My writing craft collection

Over time I’ve built up quite a little collection (see picture above) But I thought I’d do a mini run down on those that I CANNOT live without. These babies sit beside me as I write, their corners well licked from my desperate thumbing of pages to find the information I need.

GMC – Debra Dixon
I think this is like a unicorn craft book – all bright, sparkly and beautiful. It’s mythical in its printed form but I was lucky enough to score a hardback from my local romance store and boy do I love this book. The authors tone is enjoyable and her information so darn easy to understand.

The Emotion Thesaurus – Angela Ackerman & Becca Puglisi

I’m going to add here that ALL the thesauri are incredibly insightful and useful for writers of any genre. Also the websites; & are brilliant and I’ve often found myself losing hours just reading all the craft blogs and traipsing through the wonderful information contained on both of these sites. The emotion thesaurus though has REALLY added depth to my characters. It has improved my showing through visceral reactions, and I find myself now studying other people, matching their reactions to those outlined under the emotions in the books (yes I probably look weird; but I also hear voices in my head so really what hope is there!)

Romancing the Beat – Gwen Hayes
This is short, sweet and simple. I love the breakdown of beats for a romance novel. I mainly write category length, so I found this breakdown particularly useful for that. She also has some great follow up information on her website including a free scrivener template that has the beats laid out so you can just open and get writing. Her sense of humour had me chuckling whilst I soaked up her information like a sponge. I also found myself creating a playlist from her suggestions – though I will admit I can’t listen to it whilst I write.

These are my top three and they have all helped add structure and depth to my stories J Particularly GMC – the first few manuscripts I wrote I have now revisited – realising there was an underlying story but not enough strong conflict to sustain reader interest. My characters were flat and boring without obvious goals and motivations. Now I have a better understanding of GMC I really feel my stories have improved dramatically. It’s been a lifesaver!

If anyone is keen on some further reading on GMC, please let me recommend these excellent Blogs:

I love to love... romance craft books
I love to laugh... at my terribly messy desk
I love to learn... what other’s turning points were for their writing

How about you? Do you have any favourite writing craft books you simply cannot live without?


  1. Ooh, I love a good graft book too! I'm currently reading two at the moment: Verbalize by Damon Suede and The Secret of Story by Matt Bird. Both very good. I read Chuck Wendig's Damn Fine Story recently and really liked it. My favourite has always been Immediate Fiction by Jerry Cleaver but I think these newer ones might sing to be more now. I also really enjoy James Scott Bell's books, especially his How To Write Pulp Fiction. Agree TOTALLY about the Emotion Thesaurus. That book is a marvel. Great post!

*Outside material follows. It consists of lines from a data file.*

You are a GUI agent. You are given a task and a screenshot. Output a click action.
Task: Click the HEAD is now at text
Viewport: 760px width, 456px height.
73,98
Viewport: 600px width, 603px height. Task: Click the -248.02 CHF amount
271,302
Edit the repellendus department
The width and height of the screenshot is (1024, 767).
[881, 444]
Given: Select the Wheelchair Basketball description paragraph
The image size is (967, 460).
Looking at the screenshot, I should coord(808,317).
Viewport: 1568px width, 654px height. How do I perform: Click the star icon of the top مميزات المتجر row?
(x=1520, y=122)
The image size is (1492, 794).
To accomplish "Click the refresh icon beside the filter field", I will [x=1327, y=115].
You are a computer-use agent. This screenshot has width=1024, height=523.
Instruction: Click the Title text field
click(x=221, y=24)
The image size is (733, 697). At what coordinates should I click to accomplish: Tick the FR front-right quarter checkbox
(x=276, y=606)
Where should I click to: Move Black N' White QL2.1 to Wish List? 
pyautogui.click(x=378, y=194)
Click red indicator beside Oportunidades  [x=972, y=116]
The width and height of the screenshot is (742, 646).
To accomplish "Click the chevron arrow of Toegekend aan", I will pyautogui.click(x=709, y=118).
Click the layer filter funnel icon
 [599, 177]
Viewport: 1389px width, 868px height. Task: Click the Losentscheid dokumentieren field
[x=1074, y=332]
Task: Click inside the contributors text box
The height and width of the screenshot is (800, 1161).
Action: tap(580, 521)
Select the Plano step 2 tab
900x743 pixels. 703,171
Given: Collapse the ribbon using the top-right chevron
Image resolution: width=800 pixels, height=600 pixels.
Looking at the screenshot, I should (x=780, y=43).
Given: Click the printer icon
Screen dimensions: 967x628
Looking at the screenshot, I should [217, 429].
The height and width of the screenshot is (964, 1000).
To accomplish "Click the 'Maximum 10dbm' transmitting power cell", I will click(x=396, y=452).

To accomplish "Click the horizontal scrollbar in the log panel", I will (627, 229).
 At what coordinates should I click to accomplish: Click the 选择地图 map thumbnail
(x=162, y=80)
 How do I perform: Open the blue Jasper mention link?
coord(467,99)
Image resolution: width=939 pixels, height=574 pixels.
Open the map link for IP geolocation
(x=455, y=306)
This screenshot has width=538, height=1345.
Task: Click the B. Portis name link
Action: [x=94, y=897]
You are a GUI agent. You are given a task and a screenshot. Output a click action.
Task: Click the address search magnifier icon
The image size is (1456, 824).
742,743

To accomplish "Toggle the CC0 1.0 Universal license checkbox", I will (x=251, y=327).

    1. Aaaand now I have more to add to my list. Thank you! :D

  2. That should be CRAFT not GRAFT. Gawd...

  3. I'm the same! Always snapping a new one up. Love your Top 3. I've just bought How To Write A Romance by the Avon Editors. Surely they've got good advice! But, sigh, I can see me looking up every new book everyone suggests.

    1. And another to add to my list to check out - this post is going to get expensive for me LOL :D

  4. OMG! I am a huge craft book collector too! I have 2 of your favourites, the Debra Dixon one and the Emotion Thesaurus (2nd edition), plus a whole shelf-full more. One of my go-to books when I'm having a problem with my wip is Donald Maass's Writing the Breakout Novel Workbook. Love his stuff! Another one I frequently reference before beginning a new story is The Complete Writers Guide to Heroes and Heroines by Cowden, LeFever and Viders. It describes the main character archetypes.

  5. So many craft books to choose from. One of my faves is not about how to write the words but how to write through life - Adulting 101 - writing through life and other adversities.

  6. So many craft books. And I have a fair number too. The Thesaurus series are favourites but I've just discovered Story Genius by Lisa Cron and wow! It's different to other craft books but it's this difference which pushes it to number one spot in my list of best craft books. Everything she says makes total sense and makes you not simply a writer but a storyteller. And that's what we all strive to be.